With respect to academic emotions and motivation, in the present study, positive academic emotions had a strong positive correlation with both intrinsic and extrinsic motives of reading. This is aligned with the control–value theory of academic emotions (Pekrun, 2006), which suggests that positive emotions enhance intrinsic and extrinsic motivation (King & Gaerlan, 2014; Tan et al., 2021). In addition, negative academic emotions were negatively related to intrinsic and extrinsic motives of reading. The latter is corroborated by Mega et al. (2014), who found that negative emotions, such as anxiety and frustration, can undermine motivation and contribute to disengagement.

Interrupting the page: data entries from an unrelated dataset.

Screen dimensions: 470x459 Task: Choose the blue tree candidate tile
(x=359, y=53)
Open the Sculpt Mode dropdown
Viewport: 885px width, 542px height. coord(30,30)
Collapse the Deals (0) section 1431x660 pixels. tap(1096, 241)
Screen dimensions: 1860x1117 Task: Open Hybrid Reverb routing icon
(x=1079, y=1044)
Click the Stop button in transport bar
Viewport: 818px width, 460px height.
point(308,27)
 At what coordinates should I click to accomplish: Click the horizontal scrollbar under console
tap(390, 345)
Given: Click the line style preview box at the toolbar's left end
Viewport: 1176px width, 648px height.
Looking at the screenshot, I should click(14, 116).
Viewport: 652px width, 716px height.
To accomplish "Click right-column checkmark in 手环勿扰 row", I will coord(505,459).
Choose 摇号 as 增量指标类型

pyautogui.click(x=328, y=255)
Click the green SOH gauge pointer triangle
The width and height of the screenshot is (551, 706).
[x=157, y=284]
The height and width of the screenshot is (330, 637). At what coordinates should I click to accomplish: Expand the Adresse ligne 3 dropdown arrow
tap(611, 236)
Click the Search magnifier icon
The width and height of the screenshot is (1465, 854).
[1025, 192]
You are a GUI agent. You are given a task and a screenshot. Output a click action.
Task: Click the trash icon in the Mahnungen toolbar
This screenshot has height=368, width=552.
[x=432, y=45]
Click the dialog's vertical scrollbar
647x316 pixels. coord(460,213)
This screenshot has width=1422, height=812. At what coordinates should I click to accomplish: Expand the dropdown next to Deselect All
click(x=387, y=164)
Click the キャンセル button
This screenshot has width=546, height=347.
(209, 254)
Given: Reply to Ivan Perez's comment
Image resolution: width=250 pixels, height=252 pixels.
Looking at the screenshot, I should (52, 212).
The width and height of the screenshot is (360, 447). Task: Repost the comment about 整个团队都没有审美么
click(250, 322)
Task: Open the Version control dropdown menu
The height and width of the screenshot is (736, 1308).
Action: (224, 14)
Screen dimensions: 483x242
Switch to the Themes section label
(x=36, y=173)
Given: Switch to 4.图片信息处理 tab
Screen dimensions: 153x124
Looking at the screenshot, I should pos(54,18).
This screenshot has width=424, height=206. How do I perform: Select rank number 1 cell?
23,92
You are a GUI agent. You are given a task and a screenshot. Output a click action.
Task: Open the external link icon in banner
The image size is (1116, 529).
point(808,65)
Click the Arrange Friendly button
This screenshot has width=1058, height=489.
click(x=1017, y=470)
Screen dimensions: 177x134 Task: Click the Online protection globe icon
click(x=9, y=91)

4.3. Reading Motivation, Learning Strategies, and Reading Comprehension

Regarding motivation, learning strategies, and reading comprehension, intrinsic reading motivation was positively correlated with in-depth learning strategies, a finding consistent with the existing literature. For example, Šabec (2022) identified several factors contributing to students’ success in reading comprehension, emphasizing the role of intrinsic motivation and the implementation of effective reading strategies in primary school classrooms. Conversely, extrinsic reading motivation was positively correlated with both in-depth learning strategies and surface learning strategies, aligning with Deci and Ryan’s (2000) self-determination theory, which suggests that extrinsic motivation can influence both deep and surface learning behaviors depending on the learner’s perceived autonomy.
The negative correlation between the absence of learning strategies and reading comprehension supports previous research indicating that students who do not utilize structured learning strategies often struggle with reading comprehension tasks (Pintrich, 2004). Additionally, the weak yet significant positive relationship between deep learning strategies and reading comprehension is consistent with studies suggesting that deep learning strategies can improve comprehension, though their effectiveness may be influenced by other cognitive and metacognitive factors (Magnusson et al., 2019).
Finally, a notable finding was the weak correlation between extrinsic motives of reading and reading comprehension, indicating that external rewards alone may not substantially improve reading comprehension. This finding is in accordance with previous research suggesting that while extrinsic motivation can promote engagement, it is generally less effective in facilitating deeper cognitive processing (Guthrie et al., 2012). On the other hand, the positive correlation between intrinsic motives of reading and reading comprehension supports the idea that intrinsic motivation fosters deeper interactions with reading materials, ultimately enhancing comprehension outcomes (Schiefele, 2009).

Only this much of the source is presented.